Friday, 26 February 2016
For a brief moment the dull but ever present ache of loneliness abated. Standing embracing a fellow widow in a prolonged hug of mutual understanding and support as we said farewell after meeting for coffee, I allowed myself to become lost in the sheer warmth and reassurance of the physical contact, momentarily snuggling into her and remembering all over again the pleasure of once more holding and being held by a woman, even if only platonically. Embarrassingly, the relief was so strong that I let out an involuntary low groan of sheer contentment.
Saturday, 23 January 2016
My Sweetheart, it's now exactly a year since the fog swirling around in your mind became so dense that it obscured all hope, a year since you took what you saw as the only practical solution open to you in order to ease the pain. It's a year since we cuddled up to each other in bed, a year since I heard you tell me that you love me, a year since I saw your smile, felt your touch or shared your presence. It's a year since I last read to you, made you your favourite cup of mint tea or massaged away the tensions of your day.

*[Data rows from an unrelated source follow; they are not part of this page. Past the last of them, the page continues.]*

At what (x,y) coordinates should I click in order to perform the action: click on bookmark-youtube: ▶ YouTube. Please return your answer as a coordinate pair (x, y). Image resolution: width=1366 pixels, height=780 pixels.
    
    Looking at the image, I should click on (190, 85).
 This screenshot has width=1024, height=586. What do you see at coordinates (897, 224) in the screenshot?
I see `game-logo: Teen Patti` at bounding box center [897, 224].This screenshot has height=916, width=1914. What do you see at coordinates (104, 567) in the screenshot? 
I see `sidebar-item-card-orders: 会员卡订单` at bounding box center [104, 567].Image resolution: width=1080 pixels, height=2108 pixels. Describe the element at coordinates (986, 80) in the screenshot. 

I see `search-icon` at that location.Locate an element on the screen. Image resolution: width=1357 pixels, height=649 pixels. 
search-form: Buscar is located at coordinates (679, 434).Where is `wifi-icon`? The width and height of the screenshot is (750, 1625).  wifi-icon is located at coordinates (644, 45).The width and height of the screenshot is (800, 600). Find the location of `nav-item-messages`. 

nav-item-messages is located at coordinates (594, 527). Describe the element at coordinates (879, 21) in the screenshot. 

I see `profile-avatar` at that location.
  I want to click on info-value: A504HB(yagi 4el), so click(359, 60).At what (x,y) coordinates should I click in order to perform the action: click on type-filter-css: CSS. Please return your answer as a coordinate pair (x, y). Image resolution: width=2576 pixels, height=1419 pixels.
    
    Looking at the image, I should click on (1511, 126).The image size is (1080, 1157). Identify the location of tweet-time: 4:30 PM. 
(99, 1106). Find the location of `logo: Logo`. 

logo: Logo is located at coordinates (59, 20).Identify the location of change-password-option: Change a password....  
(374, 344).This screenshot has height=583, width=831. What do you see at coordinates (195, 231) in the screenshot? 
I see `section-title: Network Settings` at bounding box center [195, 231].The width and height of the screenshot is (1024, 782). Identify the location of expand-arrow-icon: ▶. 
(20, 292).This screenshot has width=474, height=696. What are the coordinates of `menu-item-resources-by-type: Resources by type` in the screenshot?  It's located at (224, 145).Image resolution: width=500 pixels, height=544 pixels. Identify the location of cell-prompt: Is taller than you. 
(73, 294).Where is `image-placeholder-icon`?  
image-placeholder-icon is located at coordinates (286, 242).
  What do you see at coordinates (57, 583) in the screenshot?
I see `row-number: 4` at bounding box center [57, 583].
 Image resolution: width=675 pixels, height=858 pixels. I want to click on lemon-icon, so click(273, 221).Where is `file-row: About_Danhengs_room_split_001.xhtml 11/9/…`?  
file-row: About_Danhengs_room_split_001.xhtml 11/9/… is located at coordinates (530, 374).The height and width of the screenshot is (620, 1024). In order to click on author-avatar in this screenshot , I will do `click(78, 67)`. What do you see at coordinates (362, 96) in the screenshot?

It's been the longest year of my life, one in which I have hurt over you more than I ever thought it was possible to hurt, cried over you more than I ever thought it was possible to cry and loved you more than I ever thought it was possible to love.
Sunday, 3 January 2016
The beat of the music from open air concerts on the trendy Waterfront district was interrupted by fireworks soaring into the air against the awe inspiring backdrop of Table Mountain and the drunken cheers of the sweltering crowds of locals and tourists densely thronging the streets and packing the quayside bars and restaurants. Cape Town was celebrating the arrival of the New Year with a carnival vibe and I found myself wondering whether or not to join everybody in welcoming it in or to regret the passing of the old year.